WRITTEN PROBLEM
Find each line in the material below that includes the string "should", treating uppercase and lowercase as distinct, and copy those lines out in full.

[Document and screenshot pointing entries]
>> Start

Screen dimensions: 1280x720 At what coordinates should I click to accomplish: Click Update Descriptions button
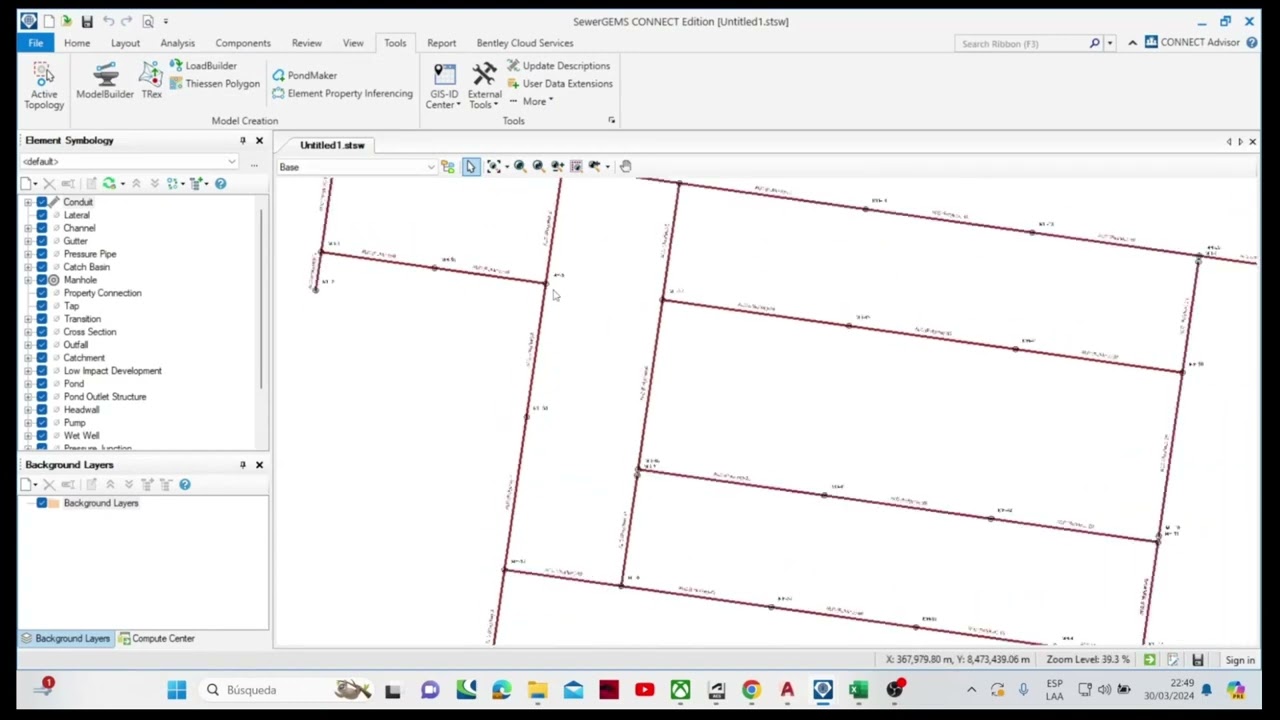558,66
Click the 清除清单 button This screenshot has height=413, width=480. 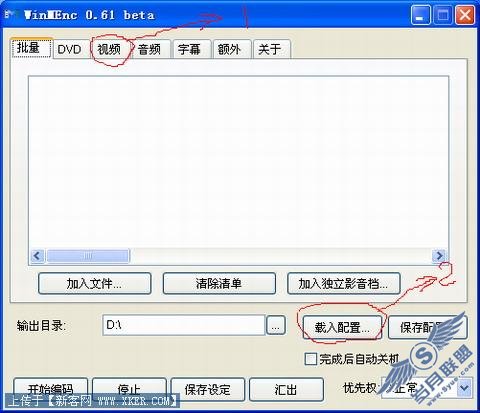[219, 284]
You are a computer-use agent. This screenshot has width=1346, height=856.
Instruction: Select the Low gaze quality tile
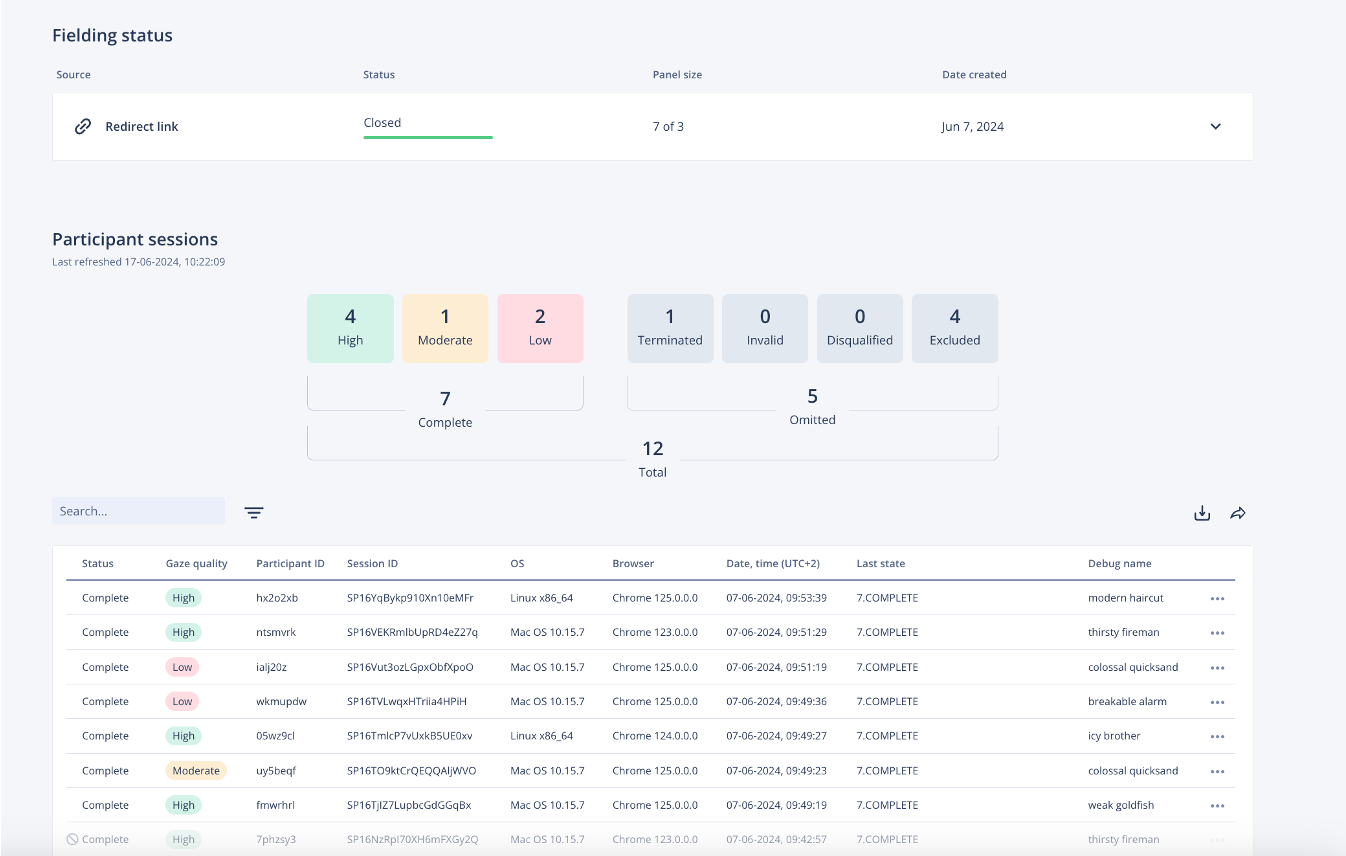click(540, 328)
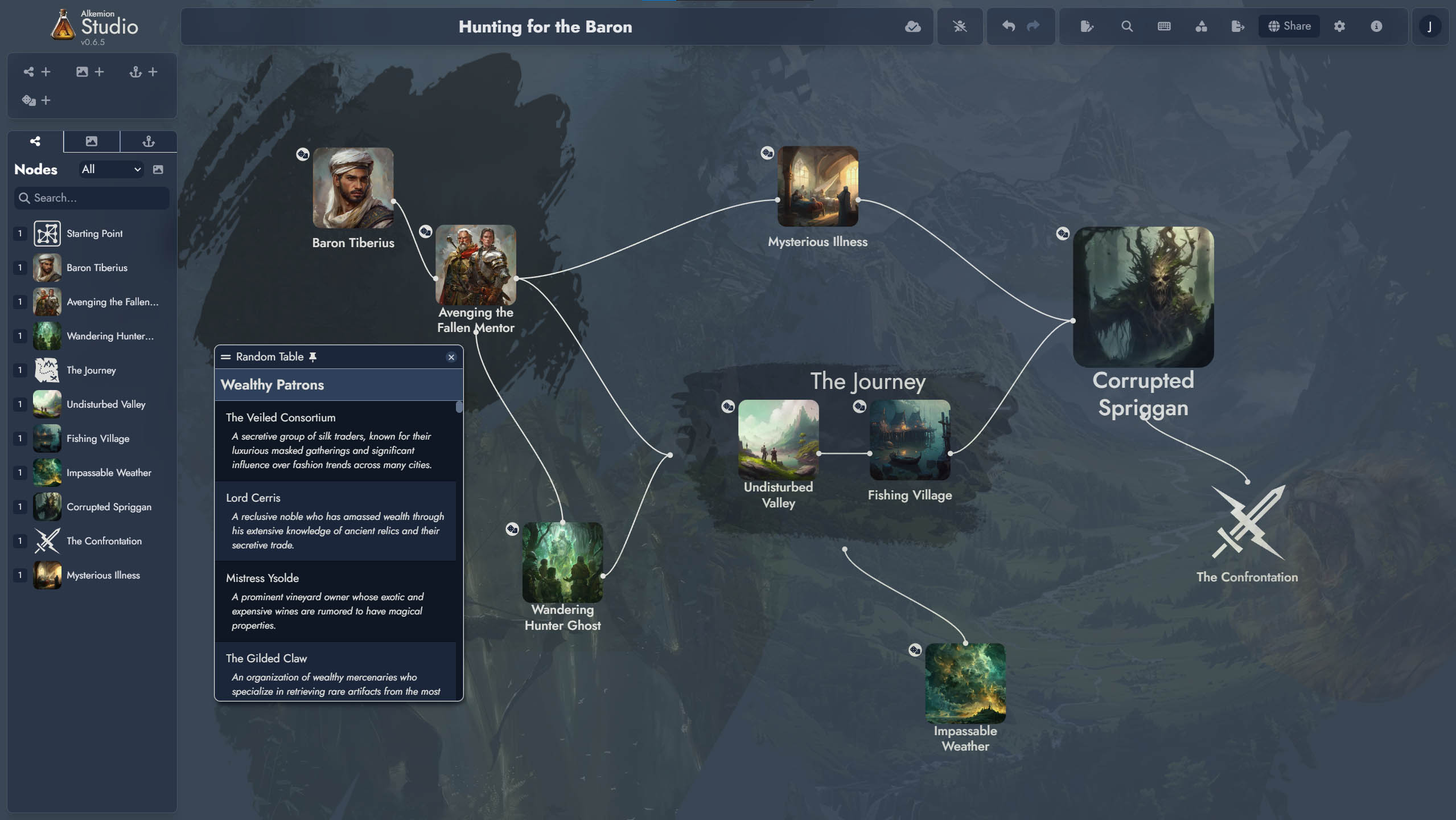Select the search/magnify icon in toolbar

click(x=1126, y=26)
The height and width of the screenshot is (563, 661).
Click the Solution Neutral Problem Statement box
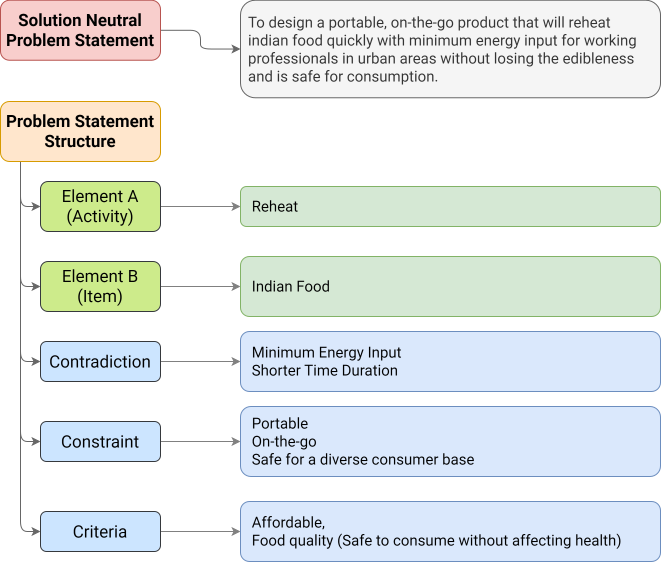(80, 31)
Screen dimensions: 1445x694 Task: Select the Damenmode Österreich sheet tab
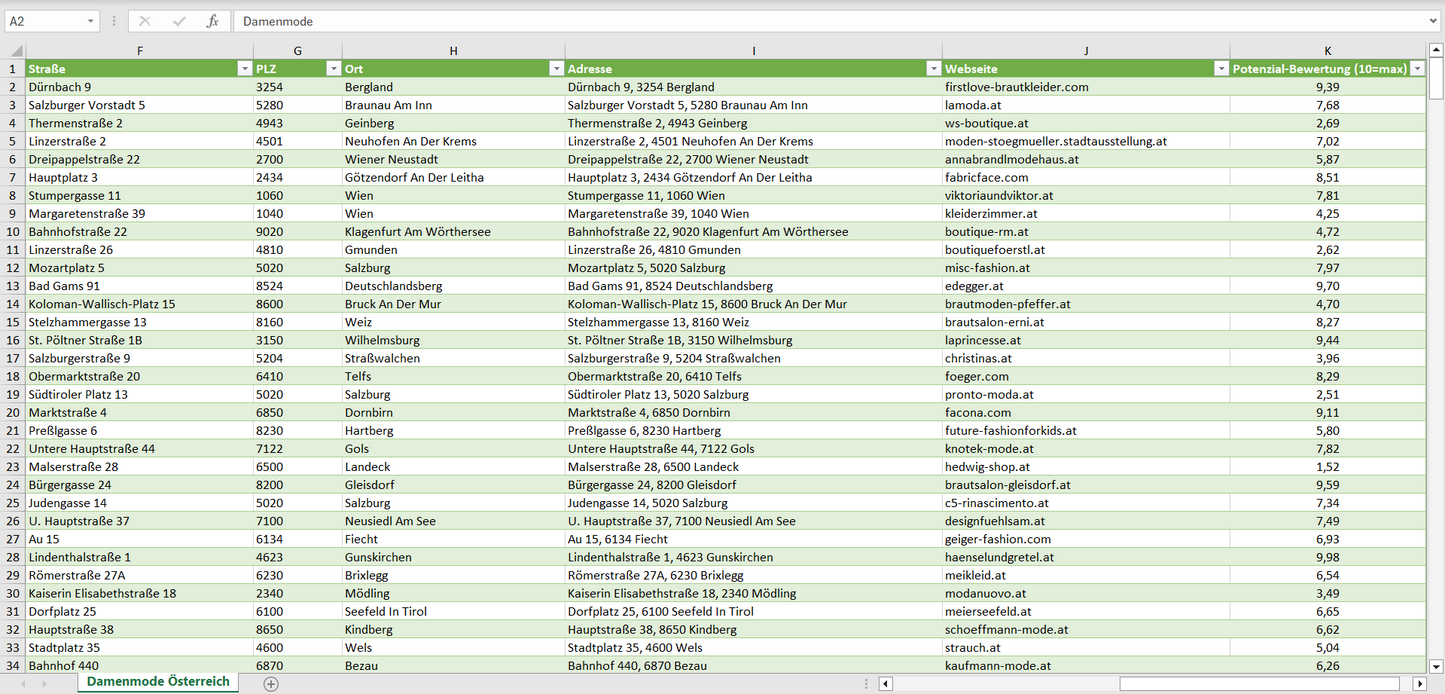158,682
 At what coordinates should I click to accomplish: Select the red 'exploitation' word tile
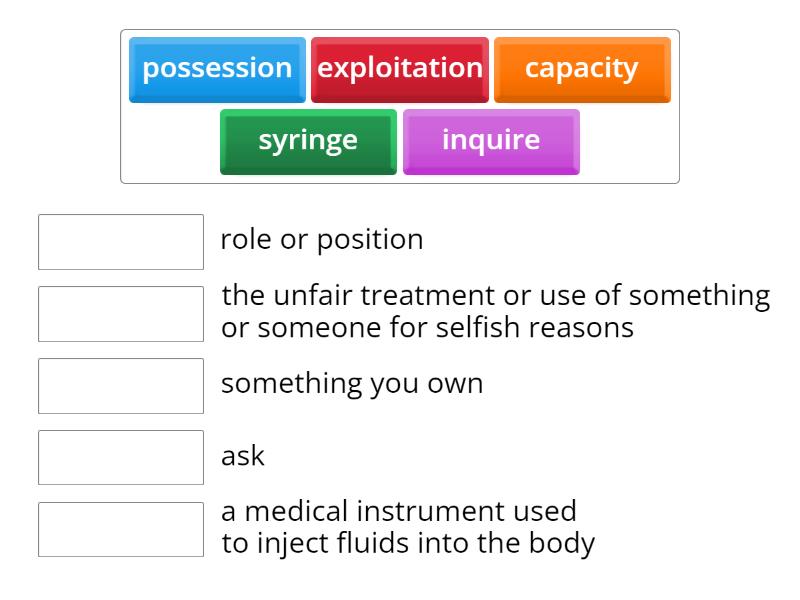click(400, 69)
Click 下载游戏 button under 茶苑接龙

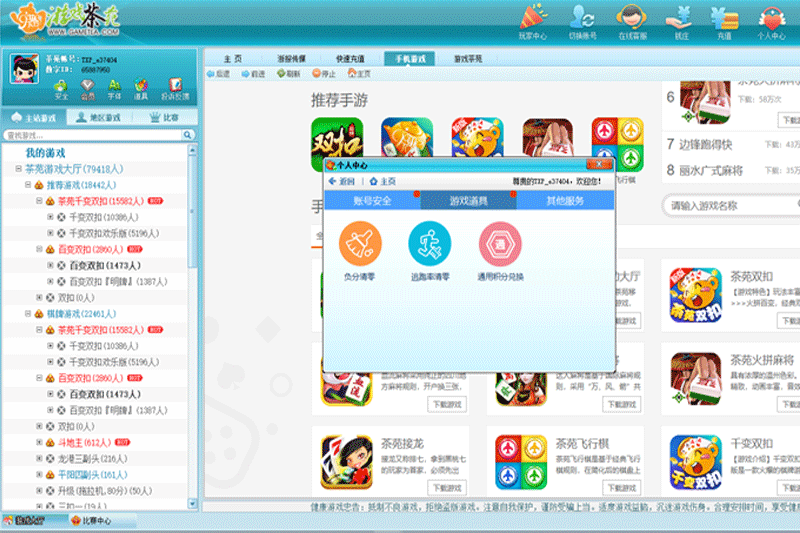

>> End

TASK RESPONSE
Screen dimensions: 1280x720 At what coordinates should I click to accomplish: Click Update Descriptions button
 At what coordinates should I click to accomplish: Select the red 'exploitation' word tile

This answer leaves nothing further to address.